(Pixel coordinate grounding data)
= Beginning of Section =

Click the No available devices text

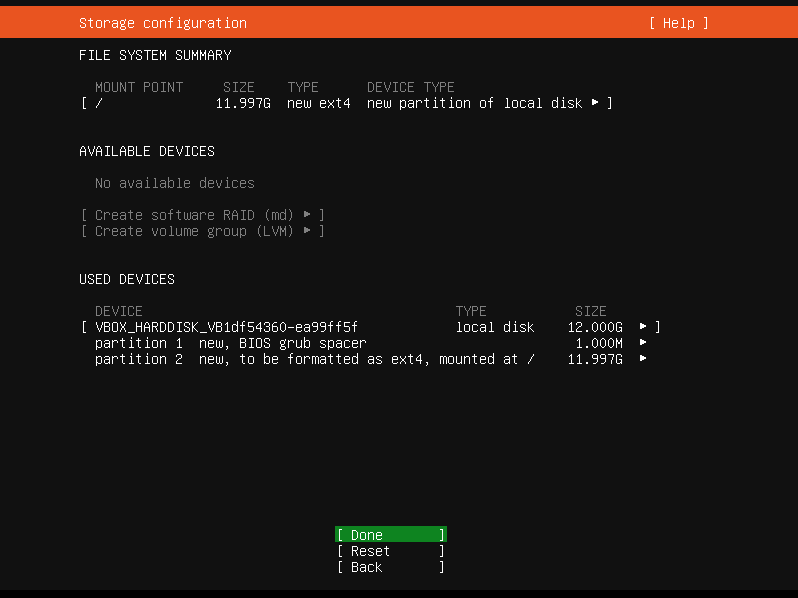click(174, 183)
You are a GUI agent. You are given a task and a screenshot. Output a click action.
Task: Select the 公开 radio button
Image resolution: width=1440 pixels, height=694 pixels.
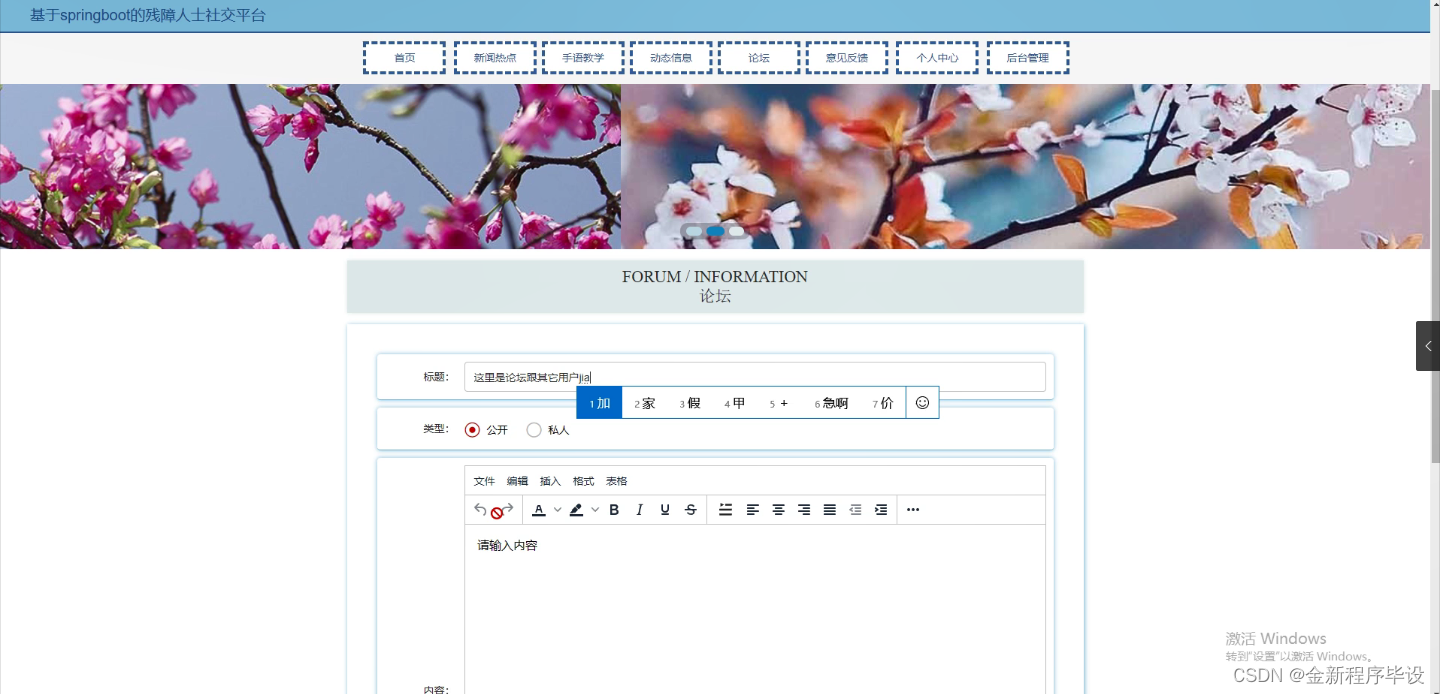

= End of Section =

## Task directions
The line that contains "You are a GUI" begins the range and the last line of the entries ends it; print that range exactly, without pictures.

## Exercise response
You are a GUI agent. You are given a task and a screenshot. Output a click action.
Task: Select the 公开 radio button
Image resolution: width=1440 pixels, height=694 pixels.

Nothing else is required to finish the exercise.